2018 French disaster

At 9 am on November 5, 2018, two buildings in Marseille, numbers 63 and 65 Rue d'Aubagne, collapsed in the center of Marseille, killing eight people in the crowded neighborhood of Noailles. Number 63 was unoccupied, belonging since 2016 to the economic improvement company Marseille Habitat, but number 65 was occupied with people living in the building. Eight bodies were found in the rubble, when the search for survivors came to an end on 9 November. Emergency services immediately demolished the building next to number 67, as it was unoccupied and equally fragile.

Officials evacuated at least 4,500 people from 578 dangerous buildings during the months following the accident, but many are still lodged in their "temporary" housing. Most of the evacuees were from the ethnic minorities living in these buildings, and were moved from their houses to safer accommodation. The management crisis became the norm: one year after the accident, the "Haute Comité au logement" spoke of a humanitarian crisis. Three years after the accident, 1,500 people still live in their temporary lodging.

After the collapse, the tenants of the houses in the center of Marseille cited neglect on the part of the town hall because most buildings in the center of Marseille are dilapidated and not maintained.

During a march to honour the victims on 10 November, which gathered 8,000 people, according to the authorities, a balcony collapsed, injuring three.

The indictments began in November 2020 with those of Marseille Habitat (owner of No. 63), Julien Ruas (close to Jean-Claude Gaudin and his deputy in charge of the risk management and prevention department), and the Liautard firm (co-ownership manager in charge of No. 65). The investigation could last for many years.

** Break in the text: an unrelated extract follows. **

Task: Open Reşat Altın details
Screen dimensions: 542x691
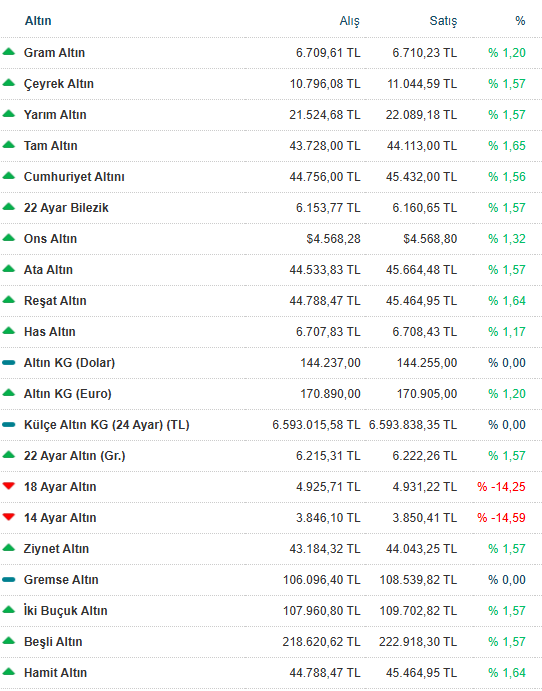Action: pyautogui.click(x=55, y=301)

== Broader implications ==
The collapse revealed the dilapidated state of Marseille's housing (100,000 Marseillais live in slums according to the Fondation Abbé Pierre, and 13% of Marseille's housing is considered to be substandard), as well as the mayor's inaction.

In 2015, a report from the honorary inspector general of the administration of sustainable development titled "Private Real Estate in Marseille" ordered and made public by the minister of housing, Silvia Pinel, had already overwhelmed the municipality. It concluded that "100,000 people live in unsanitary housing in Marseille."

After the collapse, the Haut comité pour le logement des personnes défavorisées (High Committee for the Housing of Disadvantaged Persons) publicized on 21 November a report submitted to President Emmanuel Macron and Prime Minister Édouard Philippe with the evocative title "Marseille: From Housing to Humanitarian Crisis." In the report, it is claimed that "the collapses of the buildings on rue d'Aubagne were not accidental and unforeseeable events. They resulted from a continuity of dysfunction from public actors," thus pointing the finger at the City Council and the French government, reminding that "the prefect could have given the city formal notice to investigate the claims of the city's insalubrity."

==In popular culture==
The collapse, its build-up and aftermath were dramatised by the playwright Mathilde Aurier; her play, 65 Rue d’Aubagne, premiered at the city's Théatre de la Criée in January 2026.